Lucas Hubbard: I also must add, as a point of clarification, the case for reparations developed in the book is not limited to the harms of slavery. In fact, a key element is the failure to provide restitution to the freedmen after slavery ended in the form of 40 acres land allotments they were promised and denied. At about the same time, the federal government gave 160 acres land patents to 1.5 million white families in the western territories under the Homestead Act of 1862, and Trina Williams Shanks at the University of Michigan has estimated there are 45 million living white Americans who continue to benefit from the Homestead Act land distribution.
In The Black Reparations Project, the case is made for reparations specifically for African Americans who can trace their lineage back to slavery in America.
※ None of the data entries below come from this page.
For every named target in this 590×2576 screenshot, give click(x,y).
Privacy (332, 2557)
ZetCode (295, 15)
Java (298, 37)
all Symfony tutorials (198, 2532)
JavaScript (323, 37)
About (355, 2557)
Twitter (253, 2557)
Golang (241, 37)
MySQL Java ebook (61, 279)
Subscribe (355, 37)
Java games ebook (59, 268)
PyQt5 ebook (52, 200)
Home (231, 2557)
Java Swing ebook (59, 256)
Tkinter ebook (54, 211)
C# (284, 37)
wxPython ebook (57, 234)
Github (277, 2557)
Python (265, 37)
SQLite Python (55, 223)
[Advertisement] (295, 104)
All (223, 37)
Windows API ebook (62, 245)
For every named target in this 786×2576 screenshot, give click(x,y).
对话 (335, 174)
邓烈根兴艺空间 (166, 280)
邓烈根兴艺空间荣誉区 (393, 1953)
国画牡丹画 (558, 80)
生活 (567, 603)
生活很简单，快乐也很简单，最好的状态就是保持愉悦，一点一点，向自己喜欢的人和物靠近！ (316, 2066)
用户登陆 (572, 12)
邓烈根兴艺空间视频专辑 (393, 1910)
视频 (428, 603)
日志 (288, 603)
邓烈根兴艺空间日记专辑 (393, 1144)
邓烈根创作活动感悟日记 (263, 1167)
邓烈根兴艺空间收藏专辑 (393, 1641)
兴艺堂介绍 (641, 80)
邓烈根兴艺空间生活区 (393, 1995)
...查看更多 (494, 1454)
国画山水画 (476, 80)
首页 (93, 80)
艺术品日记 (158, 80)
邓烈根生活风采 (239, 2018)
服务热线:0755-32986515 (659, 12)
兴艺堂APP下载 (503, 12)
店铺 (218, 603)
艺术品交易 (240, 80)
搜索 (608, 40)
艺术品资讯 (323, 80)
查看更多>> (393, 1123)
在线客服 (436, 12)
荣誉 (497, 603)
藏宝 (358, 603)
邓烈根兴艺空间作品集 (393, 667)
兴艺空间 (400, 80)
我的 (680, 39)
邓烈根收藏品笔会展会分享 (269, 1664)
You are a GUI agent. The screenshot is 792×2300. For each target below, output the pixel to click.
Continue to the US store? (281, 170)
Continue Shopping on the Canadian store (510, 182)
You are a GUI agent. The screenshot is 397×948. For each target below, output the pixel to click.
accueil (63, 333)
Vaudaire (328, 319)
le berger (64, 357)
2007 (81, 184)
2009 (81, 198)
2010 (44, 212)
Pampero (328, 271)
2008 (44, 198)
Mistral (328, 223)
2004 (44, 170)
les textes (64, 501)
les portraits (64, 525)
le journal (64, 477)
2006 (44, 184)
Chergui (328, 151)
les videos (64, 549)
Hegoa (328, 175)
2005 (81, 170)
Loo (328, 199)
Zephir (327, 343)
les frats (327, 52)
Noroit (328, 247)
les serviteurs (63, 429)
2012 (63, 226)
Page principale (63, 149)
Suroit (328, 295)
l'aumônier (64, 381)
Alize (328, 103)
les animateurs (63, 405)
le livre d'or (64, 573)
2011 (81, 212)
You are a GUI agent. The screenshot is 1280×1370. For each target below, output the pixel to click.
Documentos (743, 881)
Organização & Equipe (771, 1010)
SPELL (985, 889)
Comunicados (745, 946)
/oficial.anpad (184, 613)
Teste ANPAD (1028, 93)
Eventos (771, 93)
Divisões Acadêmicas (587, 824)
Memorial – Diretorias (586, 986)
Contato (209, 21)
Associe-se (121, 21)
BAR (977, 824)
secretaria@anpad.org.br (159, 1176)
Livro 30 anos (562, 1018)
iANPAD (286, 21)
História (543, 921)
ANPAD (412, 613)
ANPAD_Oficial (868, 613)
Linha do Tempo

You estimate that America owes Black Americans a huge sum—how much did you come up with?
Lucas Hubbard: The estimate presented in The Black Reparations Project of the amount needed to eliminate America’s racial wealth gap is at least $14.7 trillion or about $357,000 per eligible Black American. That corresponds to close to $1 million per Black household, a sum of money that would be genuinely transformative in terms of opportunity and economic security.
Early in the book, you outline what you call the four pillars of true reparations. Can you explain?
Lucas Hubbard: Certainly. In the first chapter, Sandy and Kirsten delineate the four pillars as follows:
- Eligible recipients must be Black Americans who have ancestors who were enslaved in the United States.
- The reparations plan must be designed, at minimum, to eliminate the Black-white chasm in wealth.
- The vast majority of the reparations fund should take the form of direct payments to eligible recipients.
- The federal government must finance the reparations project.
We expand on the logic of these pillars throughout the book. But in short, the first pillar is essential for defining this particular reparations claim by this group against this government; and the second, third and fourth pillars are essential for ensuring the redress phase of reparations is complete.
In the book, you cited Sen. Mitch McConnell as saying he was against reparations because they’d be too hard to administer. How do you propose that the government would actually go about giving reparations?
Lucas Hubbard: One of the key accomplishments of The Black Reparations Project is demonstration that Black reparations are eminently feasible to administer. The book’s contributors emphasize reparations should prioritize direct payments to eligible recipients. These could be direct deposits into their personal accounts or could take the form of less liquid assets, like trust accounts or annuities. What is critical is recipients are able to decide how they want to use the payments. This is how reparations have been paid to other victimized communities, and there is no reason this plan should be executed any differently.